From the entries below, return exactly the lines beginning at the one that contains "Click the red close window button" and ending at the one that contains "Given: Open Control Center from menu bar", both of them included, and only those lines.

*** The records ***

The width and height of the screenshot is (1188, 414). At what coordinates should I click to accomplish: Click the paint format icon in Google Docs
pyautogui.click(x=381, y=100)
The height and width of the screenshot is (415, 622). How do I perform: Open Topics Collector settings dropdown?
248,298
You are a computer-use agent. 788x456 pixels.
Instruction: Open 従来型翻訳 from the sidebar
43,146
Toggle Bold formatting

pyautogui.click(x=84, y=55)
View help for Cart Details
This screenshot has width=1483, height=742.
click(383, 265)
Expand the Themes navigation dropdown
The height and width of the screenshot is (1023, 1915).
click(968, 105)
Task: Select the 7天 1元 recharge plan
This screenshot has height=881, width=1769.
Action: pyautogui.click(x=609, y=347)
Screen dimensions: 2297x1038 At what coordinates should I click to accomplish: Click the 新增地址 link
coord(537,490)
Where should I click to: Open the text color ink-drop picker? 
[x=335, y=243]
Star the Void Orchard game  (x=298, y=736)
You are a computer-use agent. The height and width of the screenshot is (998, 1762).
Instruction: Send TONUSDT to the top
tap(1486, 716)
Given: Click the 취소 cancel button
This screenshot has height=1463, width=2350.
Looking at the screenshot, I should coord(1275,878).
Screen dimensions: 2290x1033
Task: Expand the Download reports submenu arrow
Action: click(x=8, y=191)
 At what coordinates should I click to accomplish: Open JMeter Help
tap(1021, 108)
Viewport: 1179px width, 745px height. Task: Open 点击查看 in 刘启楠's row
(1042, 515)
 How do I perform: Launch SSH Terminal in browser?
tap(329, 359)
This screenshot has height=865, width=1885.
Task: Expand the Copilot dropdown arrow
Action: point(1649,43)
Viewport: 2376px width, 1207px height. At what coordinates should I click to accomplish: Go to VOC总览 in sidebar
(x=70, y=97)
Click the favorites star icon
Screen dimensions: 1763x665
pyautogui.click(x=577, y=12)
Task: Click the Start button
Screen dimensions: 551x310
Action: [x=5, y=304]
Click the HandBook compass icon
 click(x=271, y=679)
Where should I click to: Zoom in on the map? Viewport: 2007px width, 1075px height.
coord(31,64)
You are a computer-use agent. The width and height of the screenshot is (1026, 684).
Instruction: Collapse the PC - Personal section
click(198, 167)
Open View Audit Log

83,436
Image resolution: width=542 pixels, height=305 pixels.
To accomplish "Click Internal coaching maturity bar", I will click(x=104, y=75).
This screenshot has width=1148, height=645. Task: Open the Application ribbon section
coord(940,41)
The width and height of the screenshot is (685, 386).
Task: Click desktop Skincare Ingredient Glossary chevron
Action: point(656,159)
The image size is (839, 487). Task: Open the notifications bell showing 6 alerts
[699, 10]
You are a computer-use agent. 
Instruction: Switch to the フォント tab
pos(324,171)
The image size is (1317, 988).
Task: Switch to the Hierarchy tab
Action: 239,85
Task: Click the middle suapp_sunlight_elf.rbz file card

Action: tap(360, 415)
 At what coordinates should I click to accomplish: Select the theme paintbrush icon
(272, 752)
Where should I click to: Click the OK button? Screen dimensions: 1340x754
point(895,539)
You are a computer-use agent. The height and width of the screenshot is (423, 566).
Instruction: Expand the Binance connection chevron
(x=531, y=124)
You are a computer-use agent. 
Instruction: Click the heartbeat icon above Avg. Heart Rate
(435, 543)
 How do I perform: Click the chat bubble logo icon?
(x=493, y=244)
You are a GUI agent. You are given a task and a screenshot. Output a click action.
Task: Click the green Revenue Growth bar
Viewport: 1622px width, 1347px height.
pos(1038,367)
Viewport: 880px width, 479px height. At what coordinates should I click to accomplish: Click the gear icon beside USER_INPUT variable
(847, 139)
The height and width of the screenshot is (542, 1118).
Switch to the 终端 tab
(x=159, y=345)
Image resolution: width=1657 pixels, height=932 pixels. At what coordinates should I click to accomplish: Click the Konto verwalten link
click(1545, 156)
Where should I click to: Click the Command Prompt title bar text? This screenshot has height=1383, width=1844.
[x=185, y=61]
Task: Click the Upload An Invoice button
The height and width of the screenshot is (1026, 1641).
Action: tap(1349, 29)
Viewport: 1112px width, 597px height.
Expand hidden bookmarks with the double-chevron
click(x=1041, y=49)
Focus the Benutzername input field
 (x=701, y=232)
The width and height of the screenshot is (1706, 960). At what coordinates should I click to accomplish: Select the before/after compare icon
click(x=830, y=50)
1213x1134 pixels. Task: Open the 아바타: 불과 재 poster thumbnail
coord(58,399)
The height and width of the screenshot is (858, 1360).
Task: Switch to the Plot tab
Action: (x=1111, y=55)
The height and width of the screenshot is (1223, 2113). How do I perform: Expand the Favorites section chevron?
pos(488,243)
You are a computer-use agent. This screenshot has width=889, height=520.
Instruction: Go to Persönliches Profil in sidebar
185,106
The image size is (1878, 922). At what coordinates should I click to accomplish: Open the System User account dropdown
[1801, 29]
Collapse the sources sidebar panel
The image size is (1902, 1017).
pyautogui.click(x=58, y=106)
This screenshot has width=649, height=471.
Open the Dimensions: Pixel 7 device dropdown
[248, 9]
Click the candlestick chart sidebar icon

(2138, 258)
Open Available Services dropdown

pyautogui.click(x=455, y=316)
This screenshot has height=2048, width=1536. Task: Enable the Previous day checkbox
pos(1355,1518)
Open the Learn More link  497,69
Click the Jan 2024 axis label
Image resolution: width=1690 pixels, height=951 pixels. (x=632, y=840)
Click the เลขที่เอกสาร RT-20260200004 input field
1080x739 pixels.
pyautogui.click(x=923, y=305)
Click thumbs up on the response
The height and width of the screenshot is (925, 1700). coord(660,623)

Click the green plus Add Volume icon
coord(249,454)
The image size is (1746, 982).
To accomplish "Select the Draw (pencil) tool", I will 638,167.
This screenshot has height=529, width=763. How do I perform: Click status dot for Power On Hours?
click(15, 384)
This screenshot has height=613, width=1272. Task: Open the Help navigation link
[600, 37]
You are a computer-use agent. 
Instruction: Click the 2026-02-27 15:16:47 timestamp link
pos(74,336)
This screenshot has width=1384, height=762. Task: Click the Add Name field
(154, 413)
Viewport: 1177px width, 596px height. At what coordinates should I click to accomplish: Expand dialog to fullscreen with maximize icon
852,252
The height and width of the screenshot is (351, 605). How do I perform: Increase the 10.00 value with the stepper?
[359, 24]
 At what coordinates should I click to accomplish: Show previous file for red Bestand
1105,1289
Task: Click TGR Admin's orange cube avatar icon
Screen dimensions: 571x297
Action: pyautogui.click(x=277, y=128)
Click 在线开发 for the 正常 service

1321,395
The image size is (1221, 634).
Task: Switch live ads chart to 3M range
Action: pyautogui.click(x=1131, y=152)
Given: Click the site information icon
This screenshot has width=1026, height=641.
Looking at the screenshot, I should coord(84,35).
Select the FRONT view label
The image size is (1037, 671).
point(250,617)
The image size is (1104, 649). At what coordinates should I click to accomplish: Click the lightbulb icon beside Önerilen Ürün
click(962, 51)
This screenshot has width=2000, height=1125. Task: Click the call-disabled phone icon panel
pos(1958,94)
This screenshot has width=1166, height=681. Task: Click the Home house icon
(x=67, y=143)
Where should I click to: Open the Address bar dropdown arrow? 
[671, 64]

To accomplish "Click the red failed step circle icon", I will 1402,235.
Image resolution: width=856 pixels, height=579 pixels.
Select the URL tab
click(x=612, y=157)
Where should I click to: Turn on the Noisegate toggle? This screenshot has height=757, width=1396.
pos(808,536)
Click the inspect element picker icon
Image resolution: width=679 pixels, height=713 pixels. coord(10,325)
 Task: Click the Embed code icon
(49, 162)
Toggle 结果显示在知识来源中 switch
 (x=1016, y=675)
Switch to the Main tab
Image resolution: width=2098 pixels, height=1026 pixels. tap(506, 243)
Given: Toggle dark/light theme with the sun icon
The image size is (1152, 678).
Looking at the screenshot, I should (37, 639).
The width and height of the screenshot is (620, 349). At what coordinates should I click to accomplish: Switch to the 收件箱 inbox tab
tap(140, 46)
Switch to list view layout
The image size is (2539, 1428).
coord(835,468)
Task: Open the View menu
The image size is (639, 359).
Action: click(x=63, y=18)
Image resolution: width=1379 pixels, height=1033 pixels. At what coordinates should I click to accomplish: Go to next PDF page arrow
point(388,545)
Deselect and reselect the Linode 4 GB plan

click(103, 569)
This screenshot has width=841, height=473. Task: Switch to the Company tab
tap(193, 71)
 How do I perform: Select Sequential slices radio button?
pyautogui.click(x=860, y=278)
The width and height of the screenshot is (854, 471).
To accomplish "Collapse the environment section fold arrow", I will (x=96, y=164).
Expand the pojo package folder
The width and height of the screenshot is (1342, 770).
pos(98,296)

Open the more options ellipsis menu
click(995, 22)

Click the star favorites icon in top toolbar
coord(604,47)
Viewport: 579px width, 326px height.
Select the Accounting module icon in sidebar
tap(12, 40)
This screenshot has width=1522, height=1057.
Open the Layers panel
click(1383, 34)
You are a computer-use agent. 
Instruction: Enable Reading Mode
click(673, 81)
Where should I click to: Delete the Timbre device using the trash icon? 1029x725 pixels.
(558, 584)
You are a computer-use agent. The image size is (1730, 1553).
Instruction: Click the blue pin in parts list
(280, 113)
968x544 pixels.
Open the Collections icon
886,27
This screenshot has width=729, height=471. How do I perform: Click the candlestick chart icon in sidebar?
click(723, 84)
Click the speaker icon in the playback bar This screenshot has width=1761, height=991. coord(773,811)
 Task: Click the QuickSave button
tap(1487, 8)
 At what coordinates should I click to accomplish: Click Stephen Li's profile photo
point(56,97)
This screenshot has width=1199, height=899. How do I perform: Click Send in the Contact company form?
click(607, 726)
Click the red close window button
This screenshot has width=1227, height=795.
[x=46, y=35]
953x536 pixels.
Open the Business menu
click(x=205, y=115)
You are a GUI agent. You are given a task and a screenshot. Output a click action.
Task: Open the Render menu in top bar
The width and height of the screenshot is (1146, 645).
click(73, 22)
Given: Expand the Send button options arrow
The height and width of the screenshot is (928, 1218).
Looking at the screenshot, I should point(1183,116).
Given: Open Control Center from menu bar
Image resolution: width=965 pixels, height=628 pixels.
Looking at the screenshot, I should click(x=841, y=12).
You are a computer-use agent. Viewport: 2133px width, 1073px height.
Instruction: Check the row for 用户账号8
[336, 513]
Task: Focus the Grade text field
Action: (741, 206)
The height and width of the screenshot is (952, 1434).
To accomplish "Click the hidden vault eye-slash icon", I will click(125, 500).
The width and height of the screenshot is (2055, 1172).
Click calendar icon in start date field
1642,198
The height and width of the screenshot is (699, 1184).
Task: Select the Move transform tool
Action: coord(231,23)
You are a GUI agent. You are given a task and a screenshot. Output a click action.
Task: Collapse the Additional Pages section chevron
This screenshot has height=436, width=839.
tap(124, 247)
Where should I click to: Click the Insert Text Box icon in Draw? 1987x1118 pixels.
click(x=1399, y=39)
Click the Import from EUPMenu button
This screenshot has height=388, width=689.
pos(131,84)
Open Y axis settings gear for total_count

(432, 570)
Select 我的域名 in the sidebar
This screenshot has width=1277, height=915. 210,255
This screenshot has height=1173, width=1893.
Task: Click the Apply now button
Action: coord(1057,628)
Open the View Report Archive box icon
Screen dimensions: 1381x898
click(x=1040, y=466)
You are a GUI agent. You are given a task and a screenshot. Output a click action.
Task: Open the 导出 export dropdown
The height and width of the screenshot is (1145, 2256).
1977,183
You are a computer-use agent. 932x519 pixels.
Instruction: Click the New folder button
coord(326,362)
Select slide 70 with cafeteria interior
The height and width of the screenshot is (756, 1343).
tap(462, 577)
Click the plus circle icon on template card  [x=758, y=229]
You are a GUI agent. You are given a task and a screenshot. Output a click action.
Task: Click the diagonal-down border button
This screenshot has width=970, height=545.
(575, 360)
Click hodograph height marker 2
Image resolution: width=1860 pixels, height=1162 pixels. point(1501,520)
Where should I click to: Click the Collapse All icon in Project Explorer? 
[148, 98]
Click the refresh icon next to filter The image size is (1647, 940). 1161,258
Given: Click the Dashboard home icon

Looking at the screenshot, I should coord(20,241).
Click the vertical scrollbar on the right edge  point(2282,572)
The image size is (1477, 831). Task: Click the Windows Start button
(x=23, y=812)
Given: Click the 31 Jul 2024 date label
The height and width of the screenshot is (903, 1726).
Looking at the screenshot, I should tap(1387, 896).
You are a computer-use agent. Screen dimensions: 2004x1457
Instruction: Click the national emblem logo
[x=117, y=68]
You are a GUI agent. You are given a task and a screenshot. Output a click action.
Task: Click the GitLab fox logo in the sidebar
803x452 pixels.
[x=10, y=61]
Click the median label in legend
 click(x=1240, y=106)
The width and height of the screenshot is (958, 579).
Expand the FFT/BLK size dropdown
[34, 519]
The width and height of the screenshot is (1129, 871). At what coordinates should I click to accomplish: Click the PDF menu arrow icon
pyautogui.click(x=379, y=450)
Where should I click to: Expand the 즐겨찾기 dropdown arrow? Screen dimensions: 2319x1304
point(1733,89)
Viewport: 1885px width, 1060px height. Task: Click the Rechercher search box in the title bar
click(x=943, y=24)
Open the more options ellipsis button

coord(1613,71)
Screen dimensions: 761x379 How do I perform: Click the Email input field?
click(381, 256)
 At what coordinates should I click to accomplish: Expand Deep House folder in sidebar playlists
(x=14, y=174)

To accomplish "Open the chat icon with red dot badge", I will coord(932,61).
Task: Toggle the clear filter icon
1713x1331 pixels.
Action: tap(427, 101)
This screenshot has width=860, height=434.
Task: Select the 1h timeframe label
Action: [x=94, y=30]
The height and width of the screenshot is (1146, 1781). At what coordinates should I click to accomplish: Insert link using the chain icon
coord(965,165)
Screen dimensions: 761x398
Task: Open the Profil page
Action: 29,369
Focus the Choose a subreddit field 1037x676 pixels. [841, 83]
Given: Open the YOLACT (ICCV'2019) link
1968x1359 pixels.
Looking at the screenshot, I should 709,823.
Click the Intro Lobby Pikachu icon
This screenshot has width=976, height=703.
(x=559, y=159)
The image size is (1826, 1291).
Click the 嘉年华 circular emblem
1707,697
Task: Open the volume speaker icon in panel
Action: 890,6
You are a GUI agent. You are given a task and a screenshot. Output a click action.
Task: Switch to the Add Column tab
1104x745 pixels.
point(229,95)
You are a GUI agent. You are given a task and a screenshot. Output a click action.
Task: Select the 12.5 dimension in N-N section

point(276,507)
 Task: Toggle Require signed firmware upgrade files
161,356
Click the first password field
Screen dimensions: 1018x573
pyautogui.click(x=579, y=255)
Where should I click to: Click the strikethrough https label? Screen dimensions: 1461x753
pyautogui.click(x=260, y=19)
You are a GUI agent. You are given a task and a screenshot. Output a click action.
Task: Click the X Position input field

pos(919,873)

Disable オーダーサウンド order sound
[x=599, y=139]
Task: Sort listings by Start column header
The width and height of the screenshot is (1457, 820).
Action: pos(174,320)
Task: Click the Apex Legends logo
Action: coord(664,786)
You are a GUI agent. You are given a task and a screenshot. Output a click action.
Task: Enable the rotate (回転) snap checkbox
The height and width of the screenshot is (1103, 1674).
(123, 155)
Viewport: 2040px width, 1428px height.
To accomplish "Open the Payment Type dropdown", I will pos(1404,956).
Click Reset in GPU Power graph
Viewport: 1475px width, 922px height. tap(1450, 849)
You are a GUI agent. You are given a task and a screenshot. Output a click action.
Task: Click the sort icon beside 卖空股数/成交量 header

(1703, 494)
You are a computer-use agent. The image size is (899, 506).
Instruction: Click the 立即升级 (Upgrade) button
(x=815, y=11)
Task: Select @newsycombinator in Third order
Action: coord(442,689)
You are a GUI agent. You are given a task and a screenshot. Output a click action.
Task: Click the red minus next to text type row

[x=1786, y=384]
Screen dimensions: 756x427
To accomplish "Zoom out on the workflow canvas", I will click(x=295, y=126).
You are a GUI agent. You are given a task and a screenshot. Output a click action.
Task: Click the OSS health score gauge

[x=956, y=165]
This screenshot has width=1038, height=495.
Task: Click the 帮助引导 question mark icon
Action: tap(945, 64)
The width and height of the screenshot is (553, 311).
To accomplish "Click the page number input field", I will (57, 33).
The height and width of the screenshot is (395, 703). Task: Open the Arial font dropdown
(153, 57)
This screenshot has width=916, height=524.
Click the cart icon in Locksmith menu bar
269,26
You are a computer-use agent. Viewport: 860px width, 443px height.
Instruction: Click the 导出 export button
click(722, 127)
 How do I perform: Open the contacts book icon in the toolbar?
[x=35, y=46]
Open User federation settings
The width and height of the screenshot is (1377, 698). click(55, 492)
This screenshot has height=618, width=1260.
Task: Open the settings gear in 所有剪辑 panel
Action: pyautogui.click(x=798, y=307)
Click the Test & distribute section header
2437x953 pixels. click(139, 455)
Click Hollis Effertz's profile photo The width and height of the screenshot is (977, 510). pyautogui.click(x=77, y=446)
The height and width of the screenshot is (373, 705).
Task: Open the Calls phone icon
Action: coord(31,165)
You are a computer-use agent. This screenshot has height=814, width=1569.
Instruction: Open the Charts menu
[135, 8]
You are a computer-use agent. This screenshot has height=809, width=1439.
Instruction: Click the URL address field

*** End of The records ***

**Exercise output:**
Click the red close window button
This screenshot has width=1227, height=795.
[x=46, y=35]
953x536 pixels.
Open the Business menu
click(x=205, y=115)
You are a GUI agent. You are given a task and a screenshot. Output a click action.
Task: Open the Render menu in top bar
The width and height of the screenshot is (1146, 645).
click(73, 22)
Given: Expand the Send button options arrow
The height and width of the screenshot is (928, 1218).
Looking at the screenshot, I should point(1183,116).
Given: Open Control Center from menu bar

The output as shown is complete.